I usually awaken with an eagerness to write.  Today, I awoke with a subtle sense of dread.  Dread serves to signal me that a painful memory is pushing against a locked door, which I've developed the strength to remember.  And in hopes of relieving my mind of this heavy load, which developed into a subconscious fear of who-knows-what, my conscious mind is tunneling toward the key to unlocking this 'lost' memory—once and for all.

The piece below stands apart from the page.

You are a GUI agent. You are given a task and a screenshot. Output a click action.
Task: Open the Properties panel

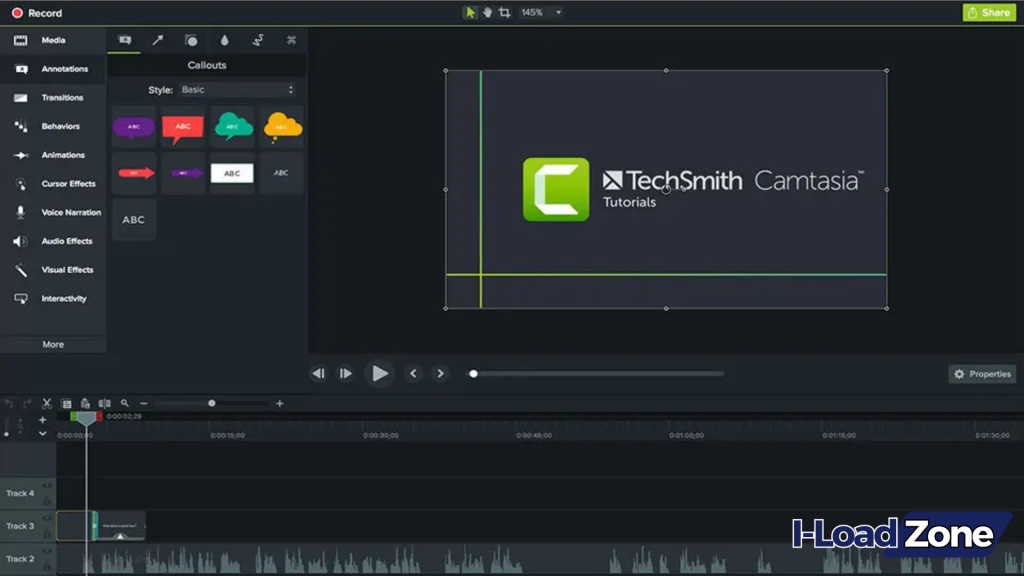[981, 373]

As you can see, waiting for the fearful side of my mind to gather the courage to believe me strong enough to achieve this goal takes a ton of patience.  In fact, I had my annual physical, today, and my internist has been ministering to my health for thirty-five years, so we know each other well.  Upon listening to me explain how much patience it takes to get my subconscious to release information, he laughed.  "I want the fearful side of my brain to accept my readiness," I said.  "But it just won't believe me, yet!" After laughing, together, he and I agreed that when it comes to accepting reality or sharing it's deep, dark secrets, our brains take their own good time.
GRRRRRR!
JYour friend, Annie

PS
What do you do
When a slice of your mind
Is perching on a diving board
Like mine?
Do you eat everything in sight?
Lose your appetite?
Stay awake at night?
Blame others when some aspect of life remains lame?
Drink yourself into oblivion?
Smoke weed?
Shoot up?

Though I've done it all—

Except for the last three
Thank God I write and write and write
Because with each insight I absorb
My mind strengthens
Denial weakens
And insight is invited
To stoke my energy source
With positive focus
Until the sum of my parts—
That being my mind, spirit and body—
 Function as a healthy whole
And having reached this stage of life
I give myself permission to ponder, perch, purge and heal

Sunday, September 4, 2011

255 TWINKLE TWINKLE LITTLE STAR #6

At not quite three years old—and for many years thereafter—I did what most children do—I took the best aspects of life with my parents for granted.  Today, reflection suggests that my parents shared two powerful strengths, which profoundly affected everyone in our family:
Each conveyed the ability to express love and accept love in return.
My father, whose eyes shone with a joyful passion for life, had been famous for flashing smiles as bright as sunbeams at his wife and daughters.  As for Mom, the depth of her love of family cast forth a glow as heartwarming as Dad’s expressiveness.  I’d always felt welcomed to nestle in the gentle warmth of my lovely mother’s embrace, and unknowingly, I'd looked to emulate her womanly traits in every way.
Each time I’d looked up at my Dad, I saw much more than a male authority figure.  I saw a handsome, blue-eyed, blond, solidly built, super hero, who, in all of life’s arenas, had seemed masterfully immune to defeat.
In reality, Dad had tipped out at five-foot-six.  Even so, his super sized spirit had far surpassed his height, and his playful imagination proved so engaging that it’s no wonder why I grew up laughing at his corny jokes, worshipping the ground he walked on, and eagerly obeying his every word.  In addition to being my first playmate—Dad was my hero.  (When I walk down the aisle and Will takes me as his bride, I'll take no issue with the verbiage: love, honor, and obey.)